A chest x-ray is often done to check for pneumonia or pneumothorax. Very rarely, among patients receiving chronic systemic corticosteroids, infiltrates may represent Aspergillus pneumonia.

Yellow or green sputum is a reliable indicator of neutrophils in the sputum and suggests bacterial colonization or infection. Culture is usually done in hospitalized patients but is not usually necessary in outpatients. In samples from outpatients, Gram stain usually shows neutrophils with a mixture of organisms, often gram-positive diplococci (Streptococcus pneumoniae), gram-negative bacilli (H. influenzae), or both. Other oropharyngeal commensal organisms, such as Moraxella (Branhamella) catarrhalis, occasionally cause exacerbations. In hospitalized patients, cultures may show resistant gram-negative organisms (eg, Pseudomonas) or, rarely, Staphylococcus.

Diagnosis reference

Prognosis

Severity of airway obstruction predicts survival in patients with COPD. The mortality rate in patients with an FEV1 50% of predicted is slightly greater than that of the general population. If the FEV1 is 0.75 to 1.25 L, 5-yr survival is about 40 to 60%; if < 0.75 L, about 30 to 40%.

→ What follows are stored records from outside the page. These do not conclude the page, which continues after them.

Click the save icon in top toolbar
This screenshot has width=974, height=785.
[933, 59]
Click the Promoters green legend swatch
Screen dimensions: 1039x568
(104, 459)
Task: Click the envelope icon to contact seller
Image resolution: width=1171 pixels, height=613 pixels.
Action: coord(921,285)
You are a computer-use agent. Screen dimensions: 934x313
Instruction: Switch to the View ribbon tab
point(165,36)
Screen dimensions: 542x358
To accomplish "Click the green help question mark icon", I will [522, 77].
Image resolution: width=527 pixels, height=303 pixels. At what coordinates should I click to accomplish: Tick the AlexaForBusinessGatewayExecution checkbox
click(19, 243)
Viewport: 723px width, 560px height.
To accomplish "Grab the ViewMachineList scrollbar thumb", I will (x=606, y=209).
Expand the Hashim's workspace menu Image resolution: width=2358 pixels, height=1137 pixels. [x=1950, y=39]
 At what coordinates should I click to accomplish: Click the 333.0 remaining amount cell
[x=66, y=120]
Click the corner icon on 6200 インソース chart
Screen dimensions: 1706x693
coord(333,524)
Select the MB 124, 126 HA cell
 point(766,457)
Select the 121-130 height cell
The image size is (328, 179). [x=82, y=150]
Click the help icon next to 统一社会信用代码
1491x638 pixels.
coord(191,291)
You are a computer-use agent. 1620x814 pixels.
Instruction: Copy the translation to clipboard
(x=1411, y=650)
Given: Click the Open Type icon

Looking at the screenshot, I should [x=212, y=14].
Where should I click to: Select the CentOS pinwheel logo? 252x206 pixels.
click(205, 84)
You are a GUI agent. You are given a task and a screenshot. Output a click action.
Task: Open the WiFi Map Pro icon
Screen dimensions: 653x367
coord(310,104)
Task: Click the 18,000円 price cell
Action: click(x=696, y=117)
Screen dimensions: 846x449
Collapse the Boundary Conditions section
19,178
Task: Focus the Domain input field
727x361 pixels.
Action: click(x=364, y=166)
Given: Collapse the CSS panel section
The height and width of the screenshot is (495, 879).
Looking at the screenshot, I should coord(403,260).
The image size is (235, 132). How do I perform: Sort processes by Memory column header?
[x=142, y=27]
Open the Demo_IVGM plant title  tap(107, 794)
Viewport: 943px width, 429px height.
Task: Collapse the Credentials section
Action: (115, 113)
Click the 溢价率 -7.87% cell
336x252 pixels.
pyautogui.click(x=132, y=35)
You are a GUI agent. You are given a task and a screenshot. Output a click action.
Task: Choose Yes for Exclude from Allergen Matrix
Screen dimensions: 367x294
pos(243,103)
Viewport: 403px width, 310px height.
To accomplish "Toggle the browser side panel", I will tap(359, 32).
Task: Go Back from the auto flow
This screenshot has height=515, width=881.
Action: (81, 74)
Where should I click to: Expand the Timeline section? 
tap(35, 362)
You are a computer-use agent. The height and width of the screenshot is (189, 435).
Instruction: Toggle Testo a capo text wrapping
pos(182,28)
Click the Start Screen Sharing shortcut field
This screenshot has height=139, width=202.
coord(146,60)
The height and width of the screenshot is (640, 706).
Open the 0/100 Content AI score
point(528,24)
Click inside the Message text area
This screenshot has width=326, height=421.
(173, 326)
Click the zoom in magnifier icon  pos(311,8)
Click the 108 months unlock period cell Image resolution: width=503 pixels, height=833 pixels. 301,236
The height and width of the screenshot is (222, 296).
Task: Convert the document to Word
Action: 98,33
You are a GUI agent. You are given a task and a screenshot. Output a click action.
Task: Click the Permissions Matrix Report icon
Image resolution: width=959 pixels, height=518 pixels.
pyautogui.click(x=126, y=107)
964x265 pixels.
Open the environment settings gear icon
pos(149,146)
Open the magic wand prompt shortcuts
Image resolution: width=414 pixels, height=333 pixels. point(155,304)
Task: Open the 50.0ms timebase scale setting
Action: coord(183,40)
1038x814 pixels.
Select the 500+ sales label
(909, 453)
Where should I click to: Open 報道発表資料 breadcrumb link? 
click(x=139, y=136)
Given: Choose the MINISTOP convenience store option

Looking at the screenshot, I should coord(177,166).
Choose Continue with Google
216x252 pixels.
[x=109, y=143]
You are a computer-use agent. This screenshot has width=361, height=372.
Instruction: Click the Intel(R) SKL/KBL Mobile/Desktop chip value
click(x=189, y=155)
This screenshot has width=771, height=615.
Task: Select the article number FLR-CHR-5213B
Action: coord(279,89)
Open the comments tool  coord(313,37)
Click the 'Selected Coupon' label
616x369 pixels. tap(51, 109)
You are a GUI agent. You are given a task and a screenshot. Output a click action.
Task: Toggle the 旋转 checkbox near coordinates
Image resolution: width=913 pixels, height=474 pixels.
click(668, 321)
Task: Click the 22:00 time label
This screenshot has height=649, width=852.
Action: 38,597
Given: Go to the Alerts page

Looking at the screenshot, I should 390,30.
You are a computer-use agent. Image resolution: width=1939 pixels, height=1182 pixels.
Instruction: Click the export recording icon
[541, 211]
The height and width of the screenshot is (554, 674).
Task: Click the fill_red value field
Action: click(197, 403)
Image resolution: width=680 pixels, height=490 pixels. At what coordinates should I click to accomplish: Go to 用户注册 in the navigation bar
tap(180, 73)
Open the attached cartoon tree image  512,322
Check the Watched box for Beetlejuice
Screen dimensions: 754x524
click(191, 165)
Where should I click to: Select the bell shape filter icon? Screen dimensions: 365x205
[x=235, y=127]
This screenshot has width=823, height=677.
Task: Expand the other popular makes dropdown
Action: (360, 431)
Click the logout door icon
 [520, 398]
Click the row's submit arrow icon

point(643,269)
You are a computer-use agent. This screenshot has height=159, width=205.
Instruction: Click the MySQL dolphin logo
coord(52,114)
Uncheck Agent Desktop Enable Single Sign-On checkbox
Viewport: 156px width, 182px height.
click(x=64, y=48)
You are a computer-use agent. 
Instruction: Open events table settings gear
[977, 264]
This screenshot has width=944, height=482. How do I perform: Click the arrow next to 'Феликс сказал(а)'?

More accurate prediction of death risk is possible by simultaneously measuring body mass index (B), the degree of airflow obstruction (O, which is the FEV1), dyspnea (D, which is measured using Modified British Medical Research Council (mMRC) Questionnaire—see Table: Breathlessness Measurement using the Modified British Medical Research Council (mMRC) Questionnaire), and exercise capacity (E, which is measured with a 6-min walking test); this is the BODE index. Also, older age, heart disease, anemia, resting tachycardia, hypercapnia, and hypoxemia decrease survival, whereas a significant response to bronchodilators predicts improved survival. Risk factors for death in patients with acute exacerbation requiring hospitalization include older age, higher Paco2, and use of maintenance oral corticosteroids. (Details for calculating the BODE index are available at Medical Criteria.)

Patients at high risk of imminent death are those with progressive unexplained weight loss or severe functional decline (eg, those who experience dyspnea with self-care, such as dressing, bathing, or eating). Mortality in COPD may result from intercurrent illnesses rather than from progression of the underlying disorder in patients who have stopped smoking. Death is generally caused by acute respiratory failure, pneumonia, lung cancer, heart disease, or pulmonary embolism.

Treatment

  • Smoking cessation

  • Inhaled bronchodilators, corticosteroids, or both

  • Supportive care (eg, oxygen therapy, pulmonary rehabilitation)

COPD management involves treatment of chronic stable disease and treatment of exacerbations. Treatment of cor pulmonale, a common complication of long-standing, severe COPD, is discussed elsewhere.

Smoking cessation is critical in treatment of COPD.

Treatment of chronic stable COPD aims to prevent exacerbations and improve lung and physical function. Relieve symptoms rapidly with primarily short-acting beta-adrenergic drugs and decrease exacerbations with inhaled corticosteroids, long-acting beta-adrenergic drugs, long-acting anticholinergic drugs, or a combination (see Table: Classification and Treatment of COPD).

Treatment of exacerbations ensures adequate oxygenation and near-normal blood pH, reverses airway obstruction, and treats any cause.

Key Points

  • Cigarette smoking in susceptible people is the major cause of COPD in the developed world.

  • Diagnose COPD and differentiate it from disorders that have similar characteristics (eg, asthma, heart failure) primarily by routine clinical information, such as symptoms (particularly time course), age at onset, risk factors, and results of routine tests (eg, chest x-ray, pulmonary function tests).

  • Reductions of FEV1, FVC, and the ratio of FEV1/FVC are characteristic findings.

  • Categorize patients based on symptoms and exacerbation risk into one of 4 groups and use that category to guide drug treatment.

  • Relieve symptoms rapidly with primarily short-acting beta-adrenergic drugs and decrease exacerbations with inhaled corticosteroids, long-acting beta-adrenergic drugs, long-acting anticholinergic drugs, or a combination.

  • Encourage smoking cessation using multiple interventions.